Antwort: „Häretiker ist man dadurch, daß man die Lehrvorlage der Kirche nicht als Norm für den eigenen Glauben anerkennt, dergestalt, daß sich dies nach außen bekundet. Gleich, ob dies wider besseres Wissen und Gewissen ('formelle Häresie') geschieht oder nicht (bloß 'materielle'): die sich äußerlich-bekundende Nichtanerkennung der Kirche als Instanz der Glaubensregel, die gegeben ist, sobald man in äußerlich-greifbarer Weise einem Satz die unbedingte Anerkennung verweigert im Wissen, daß er von der Kirche als zu glauben vorgelegt wird, schließt aus der Gemeinschaft der Kirche aus, was für einen Papst bedeutete, daß er des Papstamtes verlustig ginge: ein so genannter 'papa haereticus' ist kein Papst mehr“ (so der Theologe Dr. Klaus Obenauer, ein „konziliarer“ Dozent mit Präferenzen für die „Piusbruderschaft“, also gewiß kein „Sedisvakantist“). Es ist also in keiner Weise notwendig, eine „formelle“ Häresie nachzuweisen, zumal es hier nicht um eine Frage des kirchlichen, sondern des göttlichen Rechtes geht. Die Verurteilung eines häretischen Papstes erfolgt nicht eigentlich durch die Kirche, sondern durch Christus selbst. „Noch weniger kann der römische Pontifex sich rühmen, denn er kann von Menschen gerichtet werden – oder besser, es kann gezeigt werden, daß er gerichtet ist, wenn er nämlich in Häresie fällt [quia potest ab hominibus judicari, vel potius judicatus ostendi, si videlicet evanescit in haeresim]. Denn wer nicht glaubt, ist schon gerichtet“ (Innozenz III., Sermo 4: In Consecratione, PL 218:670).

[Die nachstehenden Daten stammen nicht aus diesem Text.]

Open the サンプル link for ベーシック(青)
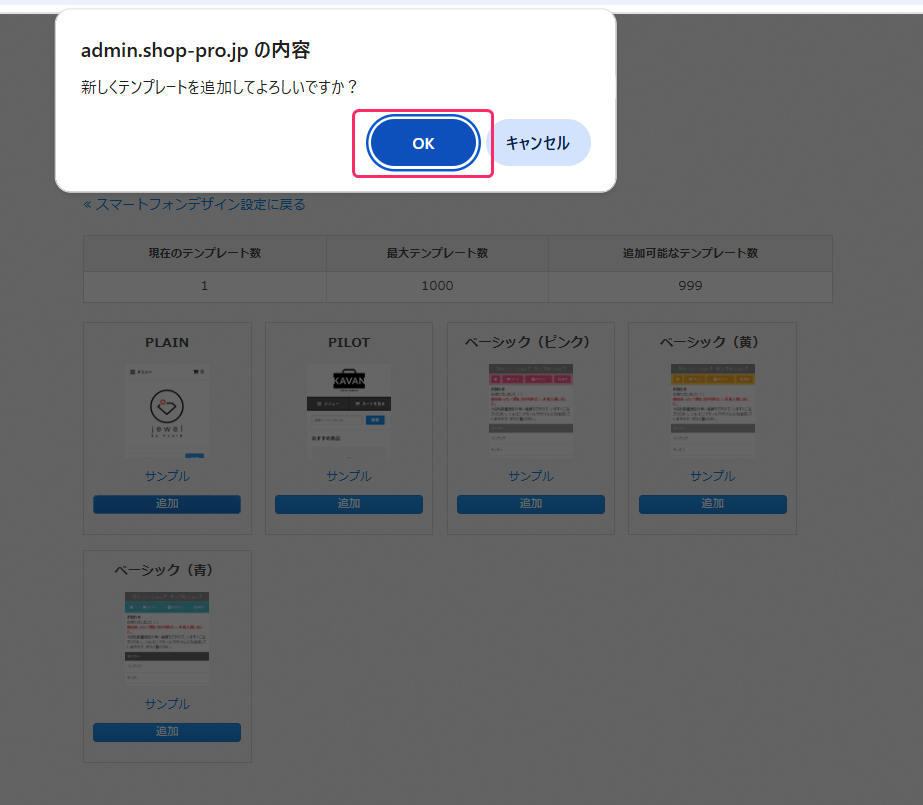The height and width of the screenshot is (805, 923). (x=167, y=704)
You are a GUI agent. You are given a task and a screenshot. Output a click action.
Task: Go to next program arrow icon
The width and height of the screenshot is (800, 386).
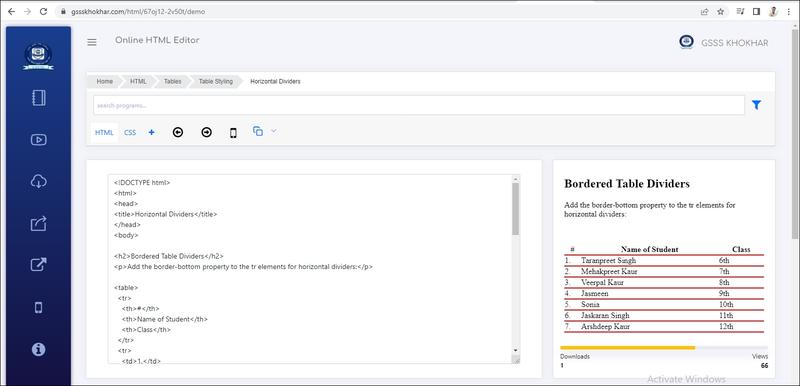point(206,133)
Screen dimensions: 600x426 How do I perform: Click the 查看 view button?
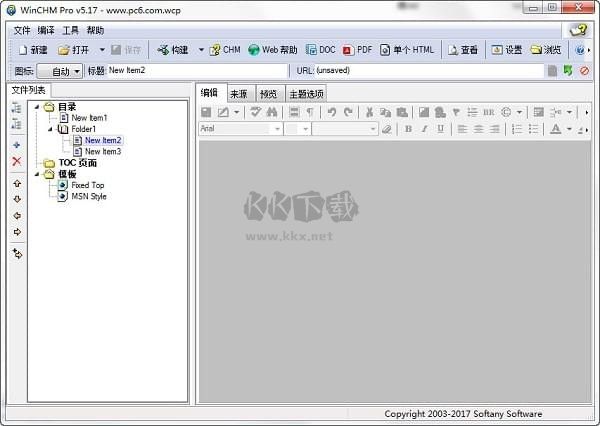[463, 50]
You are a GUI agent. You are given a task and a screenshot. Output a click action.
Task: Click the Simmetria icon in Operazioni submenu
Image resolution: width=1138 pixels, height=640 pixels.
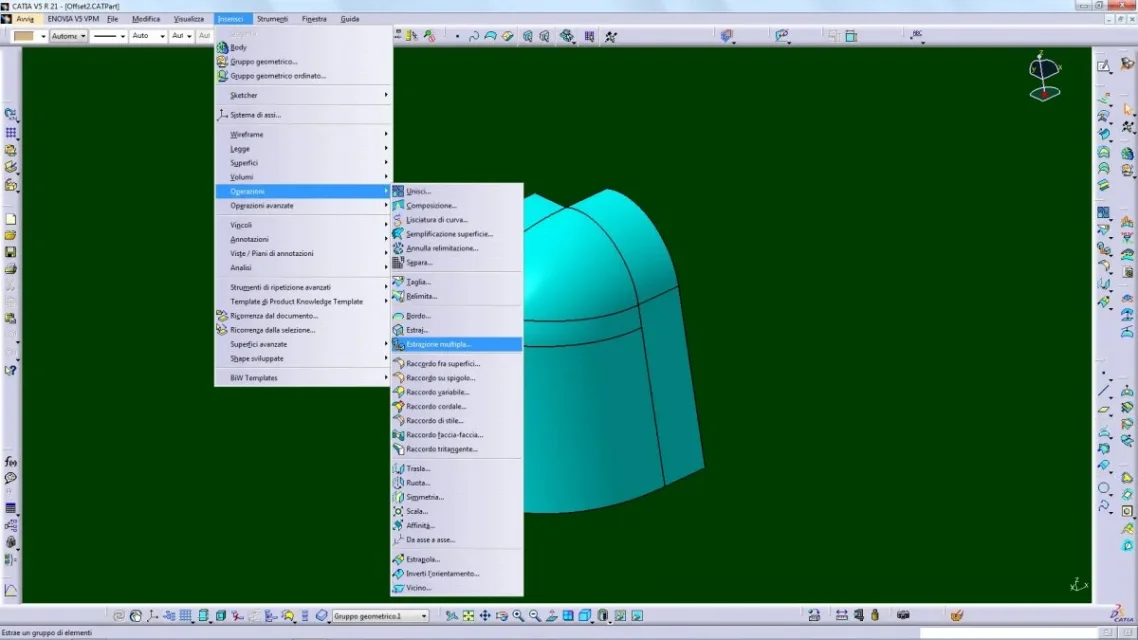[398, 497]
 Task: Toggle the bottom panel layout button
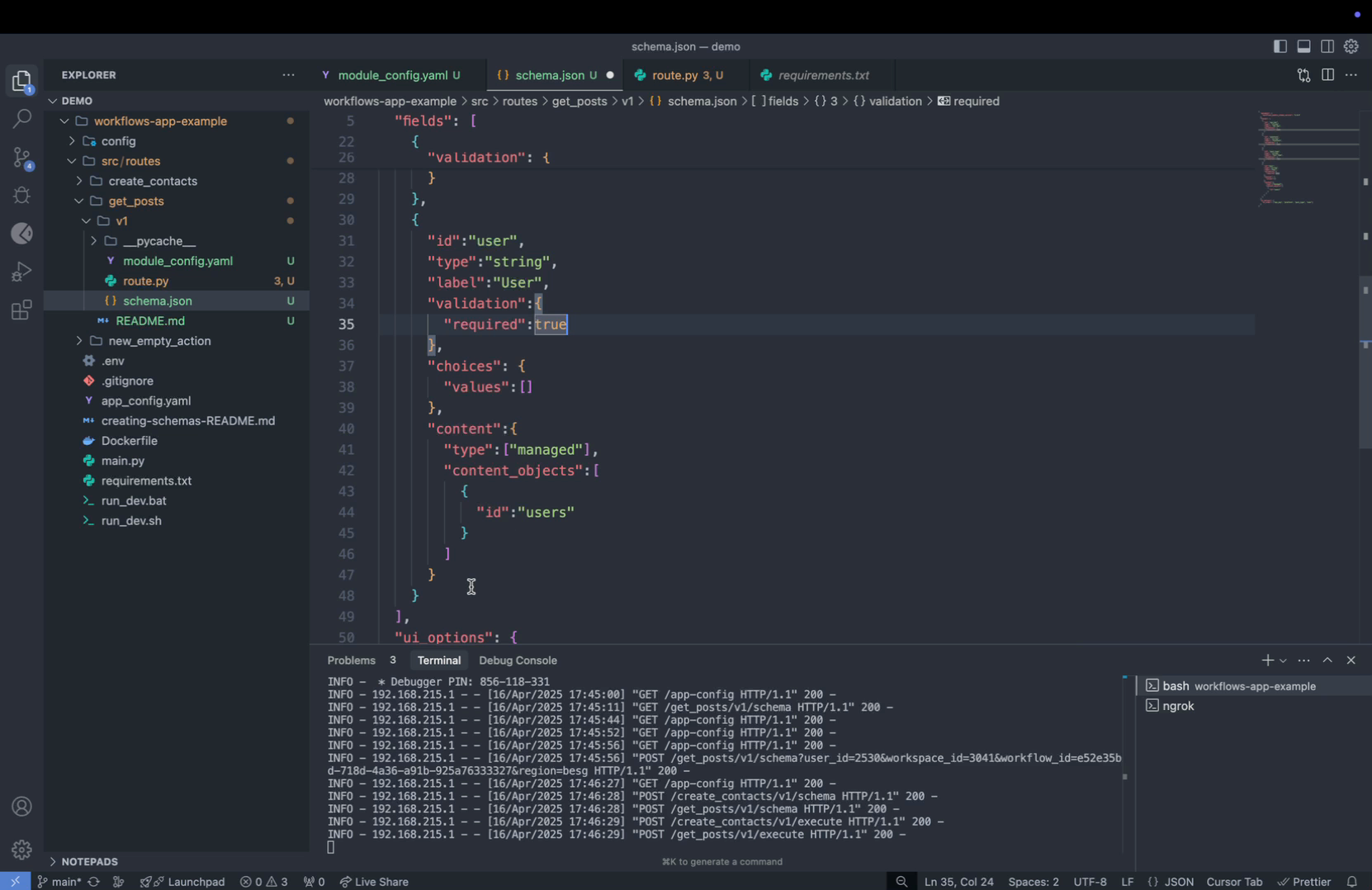pos(1303,47)
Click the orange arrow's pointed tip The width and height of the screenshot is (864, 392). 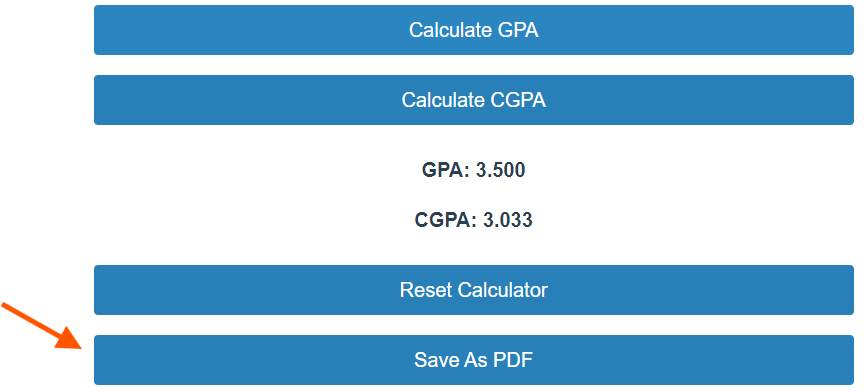pos(79,347)
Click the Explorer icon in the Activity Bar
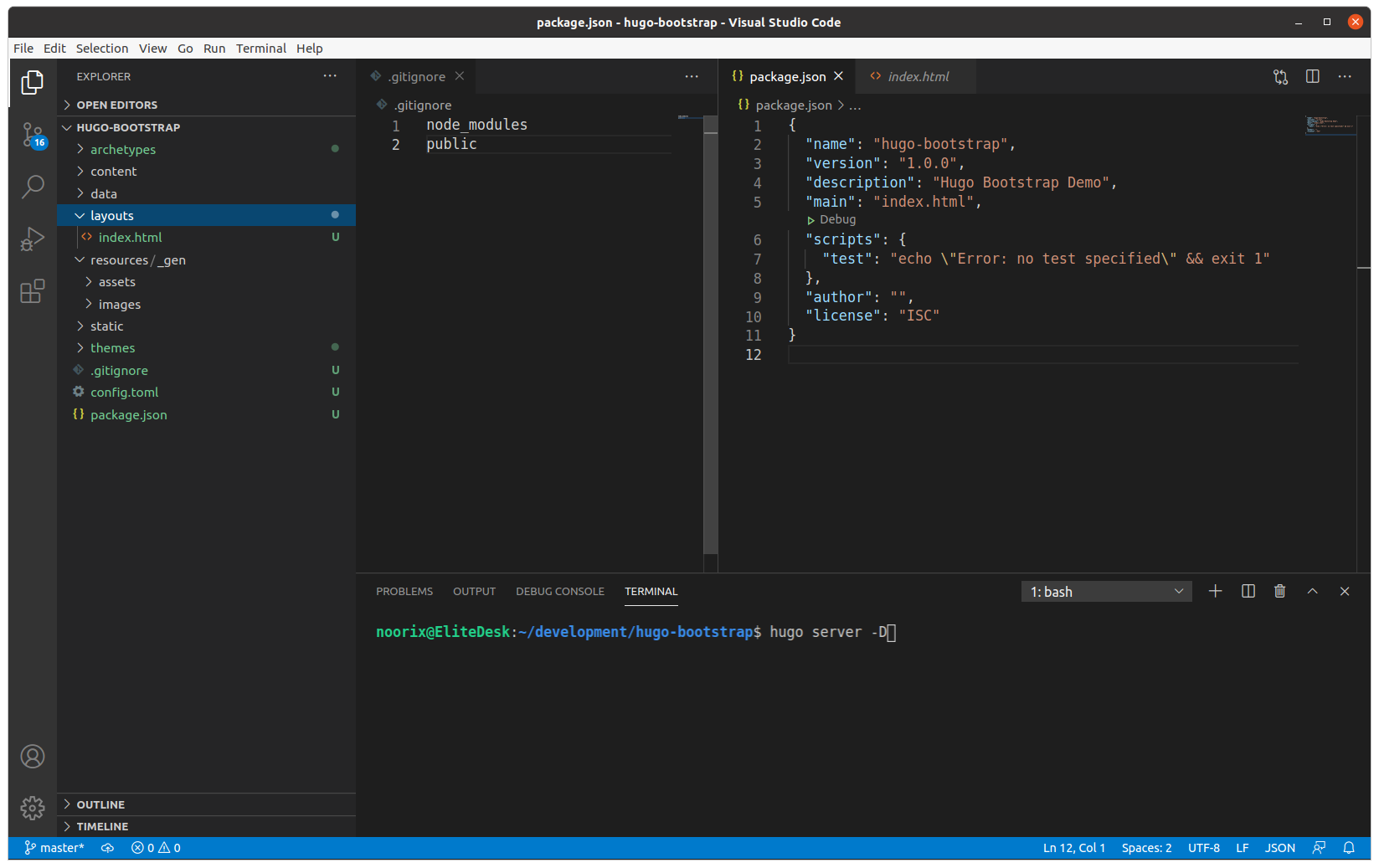 32,81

5) Dann befindet die Kirche sich in einem ausweglosen Durcheinander!
... Das Denken der modernen Menschen ist so umfassend durcheinander, daß nur noch Gott allein diesen Saustall auszumisten vermag. Jedoch spricht dieser Einwand eher dafür, daß Gott eingreifen muß (und zwar bald!), als für die These, daß die durcheinandergebrachten Päpste keine Päpste seien. Haben wir Geduld. Gott unterzieht uns einer schweren Prüfung, und er hat alles Recht dazu.
Antwort: Eben da liegt der tiefste Grund für das „ausweglose Durcheinander“, daß die Kirche durch den Ausfall ihrer höchsten Lehrautorität „verfinstert“ ist. Anders ist die gegenwärtige Situation, vor allem die kirchliche selbst, nicht mehr zu erklären. Gewiß ist das eine Strafe Gottes, und gewiß kann nur Er allein uns durch Sein Eingreifen retten. Darum müssen wir vor allem beten, daß Er uns wieder einen Papst gibt, der diesen Namen verdient.